We too should not forget Churchill's advice in regard to our youthful prime minister and chancellor:

Show me a young Conservative and I'll show you someone with no heart "


  1. After a promising start to his ministerial career, Iain Duncan Smith continues to get more ludicrous.

    In an interview with the Telegraph newspaper, Duncan-Smith asks better off pensioners to hand back benefits they are entitled to.

    Whatever next? George Osborne asking wealthy individuals and companies not to use legal loopholes to avoid tax because they have plenty of money?

  2. ROB fights a good fight. Some of the stuff brought to the (interested) public's attention on these pages is the kind of information of which more should be made, and much more investigated. I can only applaud you in the main for your approach and your obvious desire for a better society.

    This article sets you back a long way, however. In fighting the aforementioned fight, one must state facts, give no opinion, and strip away layers of ideology so that the bare truth can speak for itself. This article trashes all that.

    Your implication that low tax regimes are often, shall we say, a little less transparent that citizens should want for their authorities, holds merit in general. However, when you stretch that to imply that 'we' (Britain) are no better than 'them', the article slips into the willfully disingenuous.

    It's also interesting to see that, since this article was published, Britain has done a much better job than other European countries in terms of economic recovery. If we are to be honest in our reporting, this should be applauded just as governmental foul-ups are criticised.

    The recent crackdown on immigration, for example, which will cost many, many jobs as well as millions of pounds in exports on reduced foreign student numbers alone, is a shambolic (if populist) mockery of those attributes that Britain should be selling to the world.
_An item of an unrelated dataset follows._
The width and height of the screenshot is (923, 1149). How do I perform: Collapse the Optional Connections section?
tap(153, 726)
    1. Thank you for the kind words. I do disagree with your comment that Britain shouldn't be compared with the other dodgy tax regimes. Tax dodging is a key service offered by the UK authorities and financial industry, as we have observed in other posts:

      As we said in yet another post, our return to growth this summer was an inevitable part of the boom-bust cycle that Gordon Brown ineptly said was dead. Osborne can take scant credit for this I think. Also, the recovery is not happening for most of us - with incomes stagnating and prices rising.
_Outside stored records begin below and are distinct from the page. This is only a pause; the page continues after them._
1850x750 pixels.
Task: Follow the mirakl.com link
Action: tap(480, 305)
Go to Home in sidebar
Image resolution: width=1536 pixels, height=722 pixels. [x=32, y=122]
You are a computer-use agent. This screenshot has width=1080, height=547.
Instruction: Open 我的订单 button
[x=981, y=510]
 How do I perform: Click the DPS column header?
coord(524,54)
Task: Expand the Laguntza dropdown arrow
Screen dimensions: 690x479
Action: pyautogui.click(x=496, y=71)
  3. IDS just another damaged boy in a suit. He alone saved Tony and delivered the Iraq debacle - because he 'admired him'. .

  4. You freely quote Adam Smith but as many would point out he is what in modern parlance is known as an economist. They depend on guesswork by way of predicting the future so they can be just as wrong as you or I and have to adjust accordingly

    So in order to attract investment funds we create a framework and it is only natural that companies or individuals look for loopholes they can legally exploit. Until you see the results there is little you can do to prevent this happenstance but irrespective of any outcome in this respect. The overall tax take from any operation involving overseas investment here, includes the benefit of employment and all the beneficial effects which arise from having people gainfully occupied. Things you try so vociferously to diminish by cherry-picking. There's a much bigger picture if you look beyond the misery you love to rabbit on about Grow-up Hari.